As each air-tight door closed behind him, Dan’s tension grew. Finally, the party entered the salon and stood before the patriarch. Johannes Schur sat behind the heirloom silicate desk, waiting, examining the inset display for the necessary numbers. After a few moments he looked up.

"Mynheer Johnson," he began, formally. "Do you know our customs here? The ones you agreed to abide by when you signed that employment contract? Such as earnest money?"

Dan snorted. "Bride price, you mean," he said. "Hell, why buy the cow when the milk is free? I never had to pay for it before, and I'm not paying for it now."

August snapped a sudden open-handed blow across the side of Dan's face. Red finger marks bloomed towards purple, and blood poured from nose and lips. August whimpered, looked bemused at his stinging hand, then glance towards Georg. "Did that bad man just call Natty a cow?" he asked.

"Easy, boy," Georg said. "We’ll talk later. But you can't leave now. We need you here. Back away now, easy now."

The troubled giant breathed deeply and stepped back from the figure slumped on the floor.

" Jesus H. Christ!" Dan exploded. "What kind of damned cattle are you boors anyways?"

"Boers who love our sister," Georg snapped.

Johannes drummed his fingers on the desk. "Let’s get back to business," he said. "Dan, you have two ounces on reserve. About a month's wages. You still owe 30 ounces on the contract that brought you here. Let's look at the numbers. Fred, get Dan a napkin, please; he's bleeding on the carpet." Ivan helped the guest into the chair, while Fred brought the square of snowy cloth. Cotton. A costly luxury.

Johannes resumed his account. "Let's see. Earnest money is by custom equivalent to two years' wages. Enough to endow the bride with a home of her own. You don't seem to have that. You do seem to owe that. What should we do?"

"Who said anything about marrying?" Dan mumbled around swelling nasal passages.

"No one has, yet," Johannes said. "Let's see. Ernest money for a defiled virgin is 50% higher than customary for undamaged goods. No option of divorce, either. Think you could live with that?"

"Where the hell am I going to come up with that kind of money?" Dan snapped. "I don't even like the little ... snitch that much anyways.

"She loved you," Johannes said. "She gave you something you had no right to take. Did you consider that when you had your little thrill?"

"So what?" Dan asked. "If she thinks I'll mortgage three years' wages just to get welded to her forever, she's as crazy as you are."

A muffled sob broke out of the alcove behind the bookshelves.
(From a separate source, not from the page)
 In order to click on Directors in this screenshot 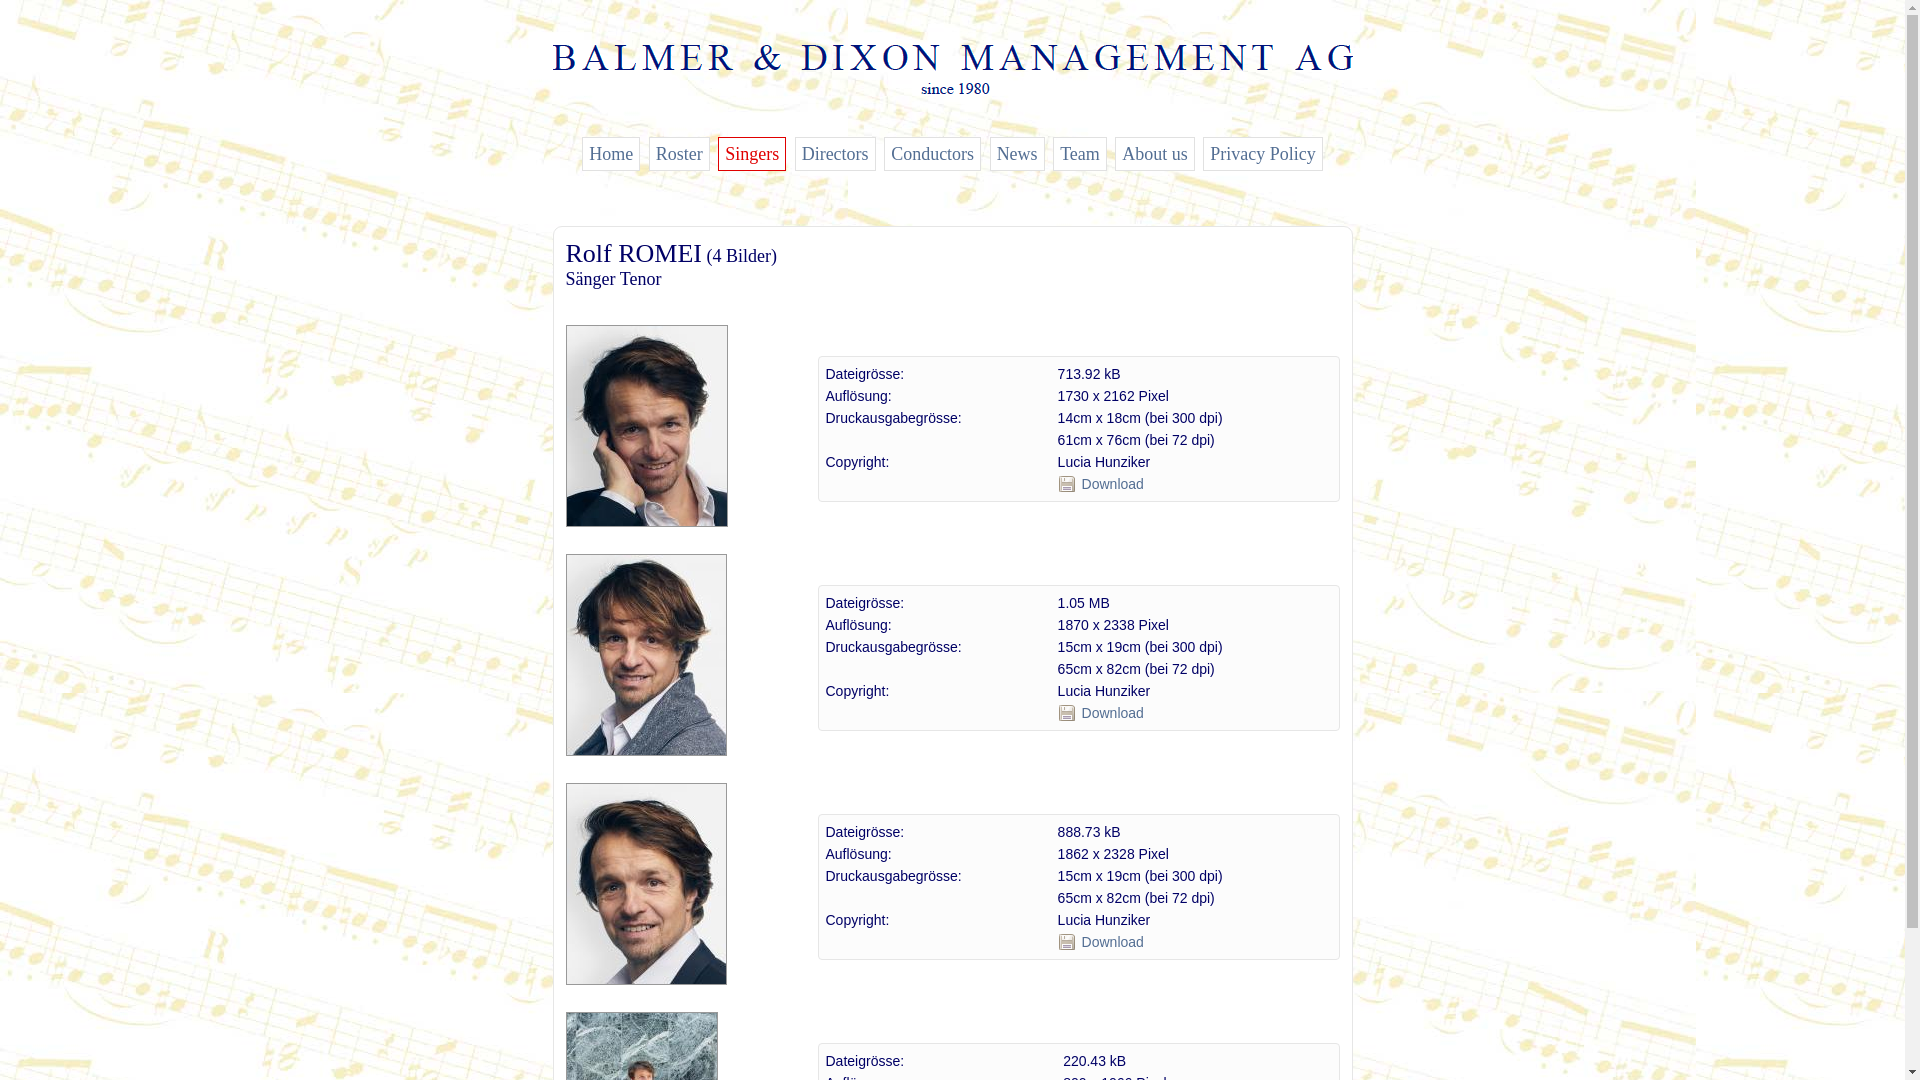, I will do `click(836, 154)`.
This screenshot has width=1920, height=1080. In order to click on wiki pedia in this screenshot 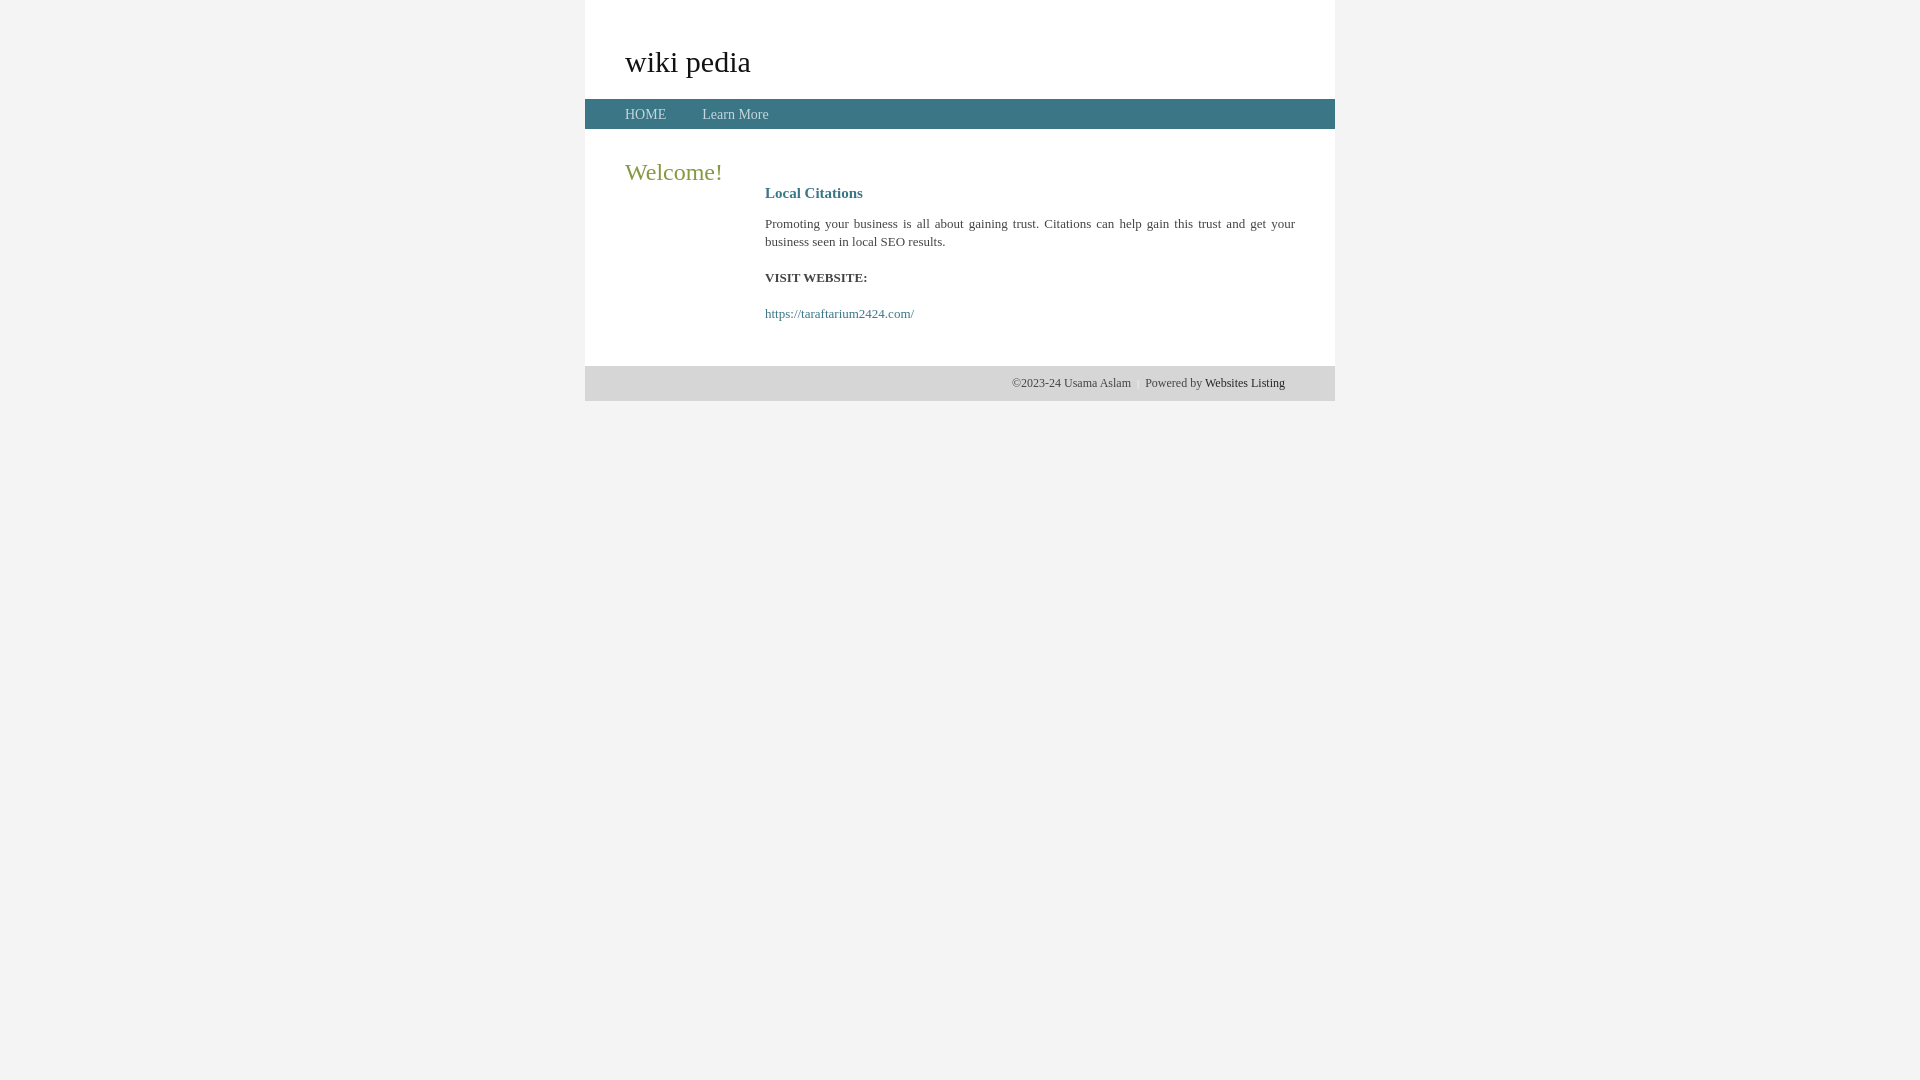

Natalya walked into the office, and paused before the chair. "You said you loved me," she said. "I thought you knew what that meant." She covered her face and rushed from the room.

"I do not like you, Dan," August said. "You made Natty cry. I do not want you in our house."

Johannes nodded.. "I agree with my son," he said. "Mynheer Johnson, we are selling you, to cover past and present obligations. They say there's plenty of room on Mars. Work hard, save your pennies, and you might have your bills paid in another ten years. You told my daughter that you loved her. Now, you get to buy her a well furnished home. Not that you'll ever see it. You won't be coming back. We don't want you in our family."

Johannes pressed a button on the desk. The door opened, and a bailiff and a buyer walked in. "You made up your minds, yet?" the magistrate asked.

"He knows what he owes," Johannes replied. "Present him with the available contracts, and place the money in our account."

The prisoner staggered out the door, to look an new future in its bleak face. August, Georg, and Johannes clustered around the desk to sort out the tangled emotional residues. Ivan and Fred drifted off together to price the available models and delivery schedules for ark segments. They would do what they could to help their sister rebuild her life. In another few days, they'd have some options for her to consider, a hope chest 150 meters long to prepare for a better day, a better man.